- EXERCISE TASK
Copy the part of the vulnerability disclosure text below that starts at "The DIVD scans" and ends at "crime and privacy.".

Over the year 2021 the Dutch Institute for Vulnerability Disclosure (DIVD) notified a total of 86,427 IP addresses that were found to be vulnerable. Compared to 58,358 e-mails in 2020, that is a growth of more that 33%. This year we already sent out 141,078 emails.
The DIVD scans the internet for vulnerabilities and reports these to the people who can fix them. I will go into some of our recent cases, ranging from KaseyaVSA, to Log4j in 2021 and some of the 2022 highlights. Next to that you will get an introduction in how the DIVD has professionalise vulnerability disclosure and why we are allowed to somewhat break laws on computer crime and privacy.

Bio:
Shairesh Algoe:
Profile picture Shairesh Algoe Shairesh Algoe is passionate about information security and tech and enjoys teaching and telling stories. He tries to keep information security simple with more than 12 years of experience and has had several security hats. From technical to leadership roles.

- RECORDED DATA
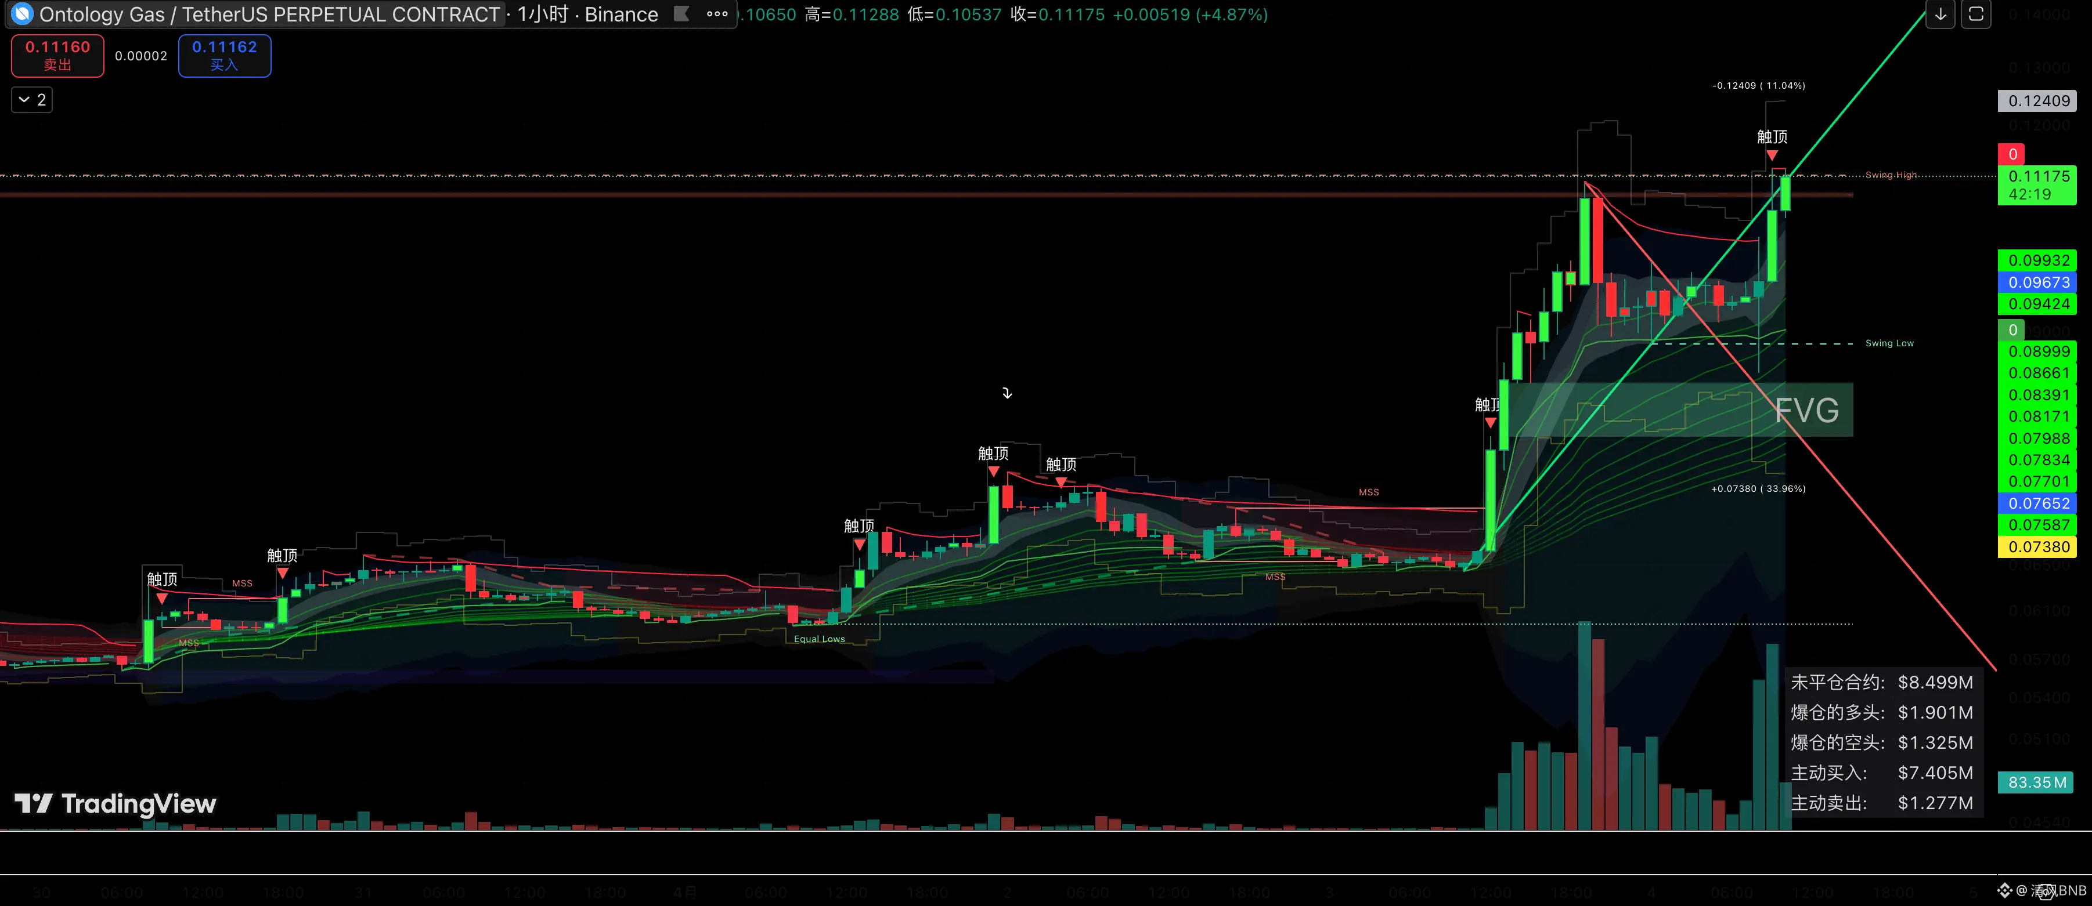The width and height of the screenshot is (2092, 906).
Task: Click the 未平仓合约 info table row
Action: (x=1881, y=683)
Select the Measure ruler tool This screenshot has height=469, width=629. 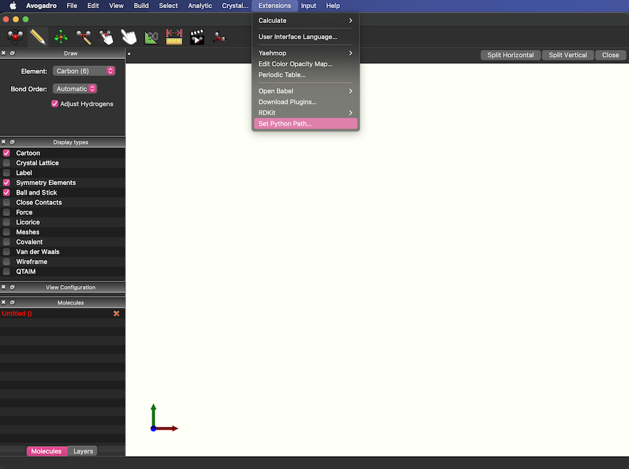pyautogui.click(x=174, y=37)
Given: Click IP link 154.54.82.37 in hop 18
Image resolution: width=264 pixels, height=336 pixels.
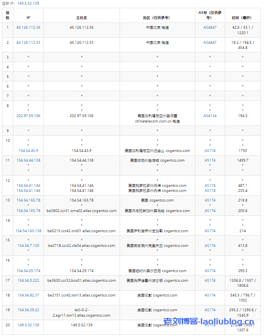Looking at the screenshot, I should pos(28,295).
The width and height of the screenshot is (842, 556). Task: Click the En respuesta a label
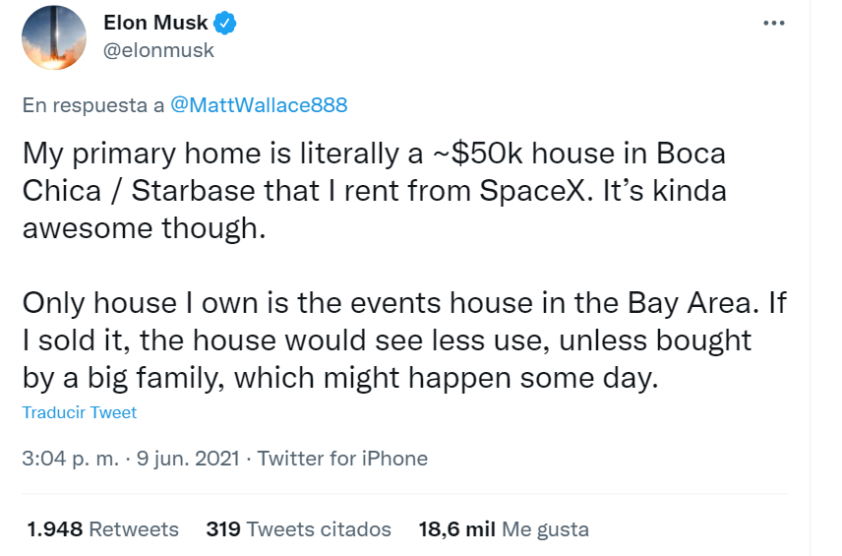click(x=92, y=105)
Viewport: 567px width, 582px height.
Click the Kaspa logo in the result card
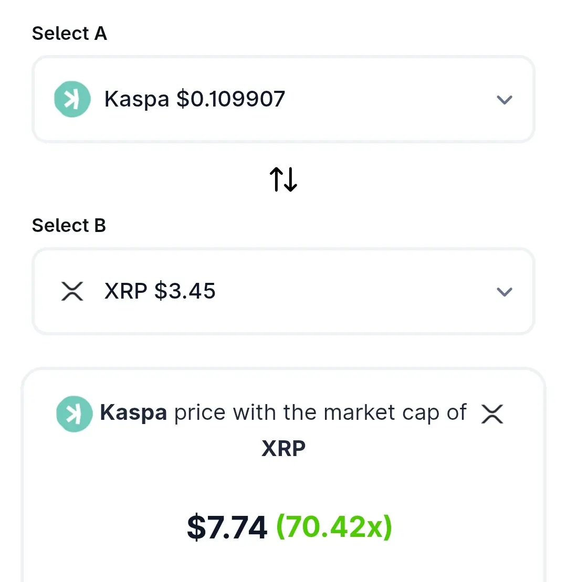tap(74, 414)
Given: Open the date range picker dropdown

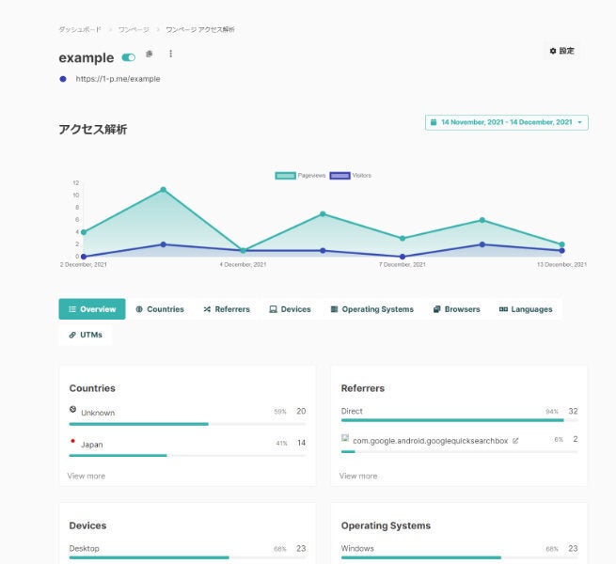Looking at the screenshot, I should coord(506,122).
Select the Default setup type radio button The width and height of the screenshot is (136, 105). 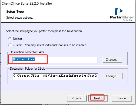[x=10, y=39]
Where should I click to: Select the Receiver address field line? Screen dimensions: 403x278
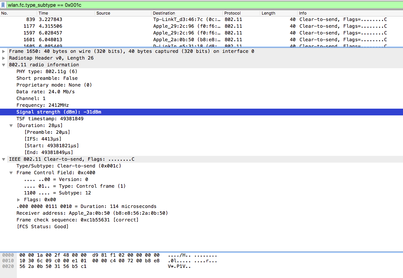(92, 213)
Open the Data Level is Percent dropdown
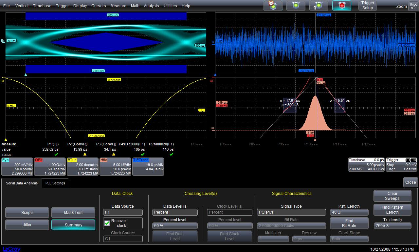The height and width of the screenshot is (252, 419). [x=175, y=212]
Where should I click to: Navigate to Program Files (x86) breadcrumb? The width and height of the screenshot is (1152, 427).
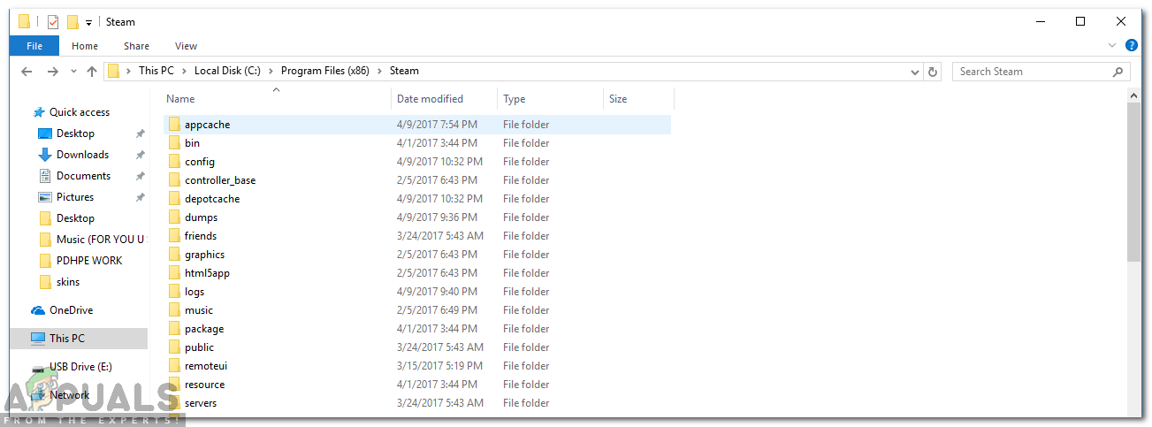pyautogui.click(x=325, y=71)
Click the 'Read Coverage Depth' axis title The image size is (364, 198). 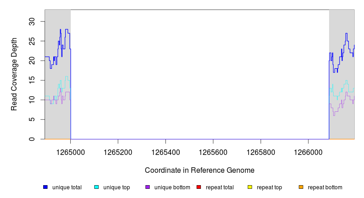(x=14, y=74)
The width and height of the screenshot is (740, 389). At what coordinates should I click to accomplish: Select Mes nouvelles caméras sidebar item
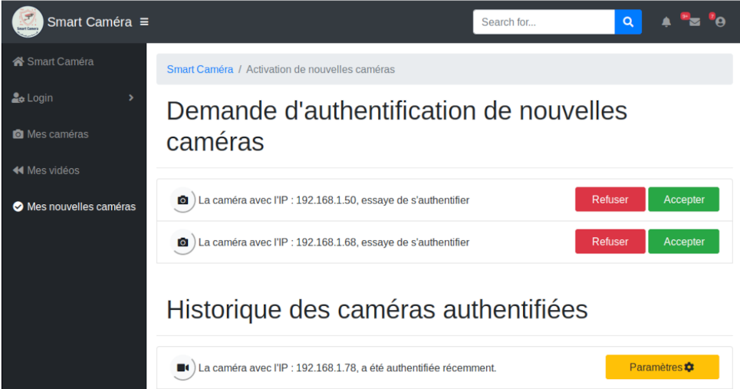tap(81, 206)
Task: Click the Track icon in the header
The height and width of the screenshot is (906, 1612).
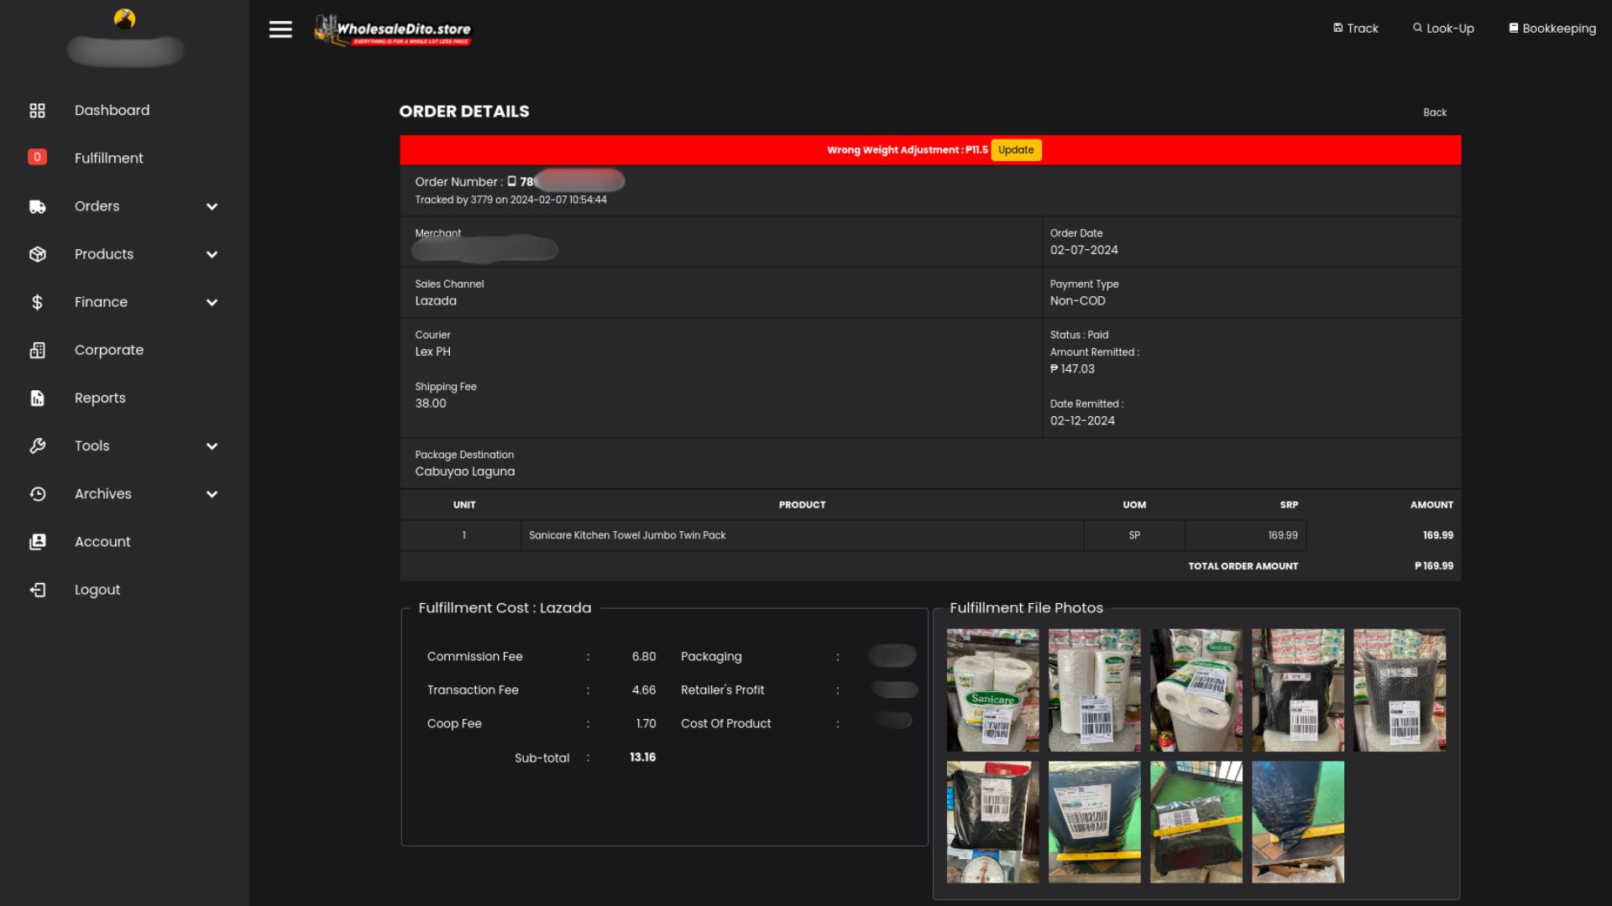Action: click(x=1354, y=28)
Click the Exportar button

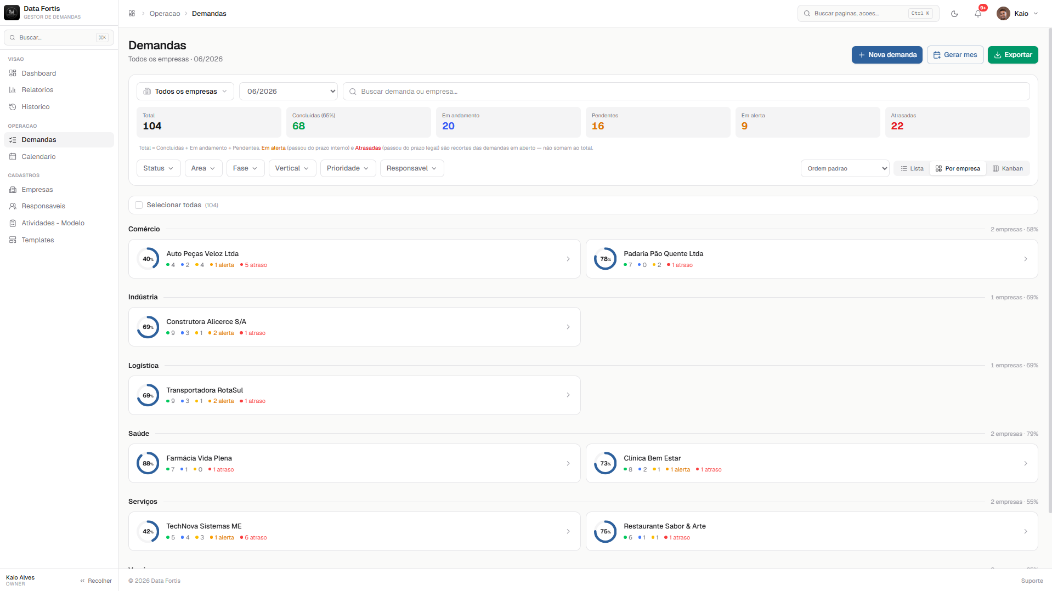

- SOLUTION TO THIS PROBLEM
The DIVD scans the internet for vulnerabilities and reports these to the people who can fix them. I will go into some of our recent cases, ranging from KaseyaVSA, to Log4j in 2021 and some of the 2022 highlights. Next to that you will get an introduction in how the DIVD has professionalise vulnerability disclosure and why we are allowed to somewhat break laws on computer crime and privacy.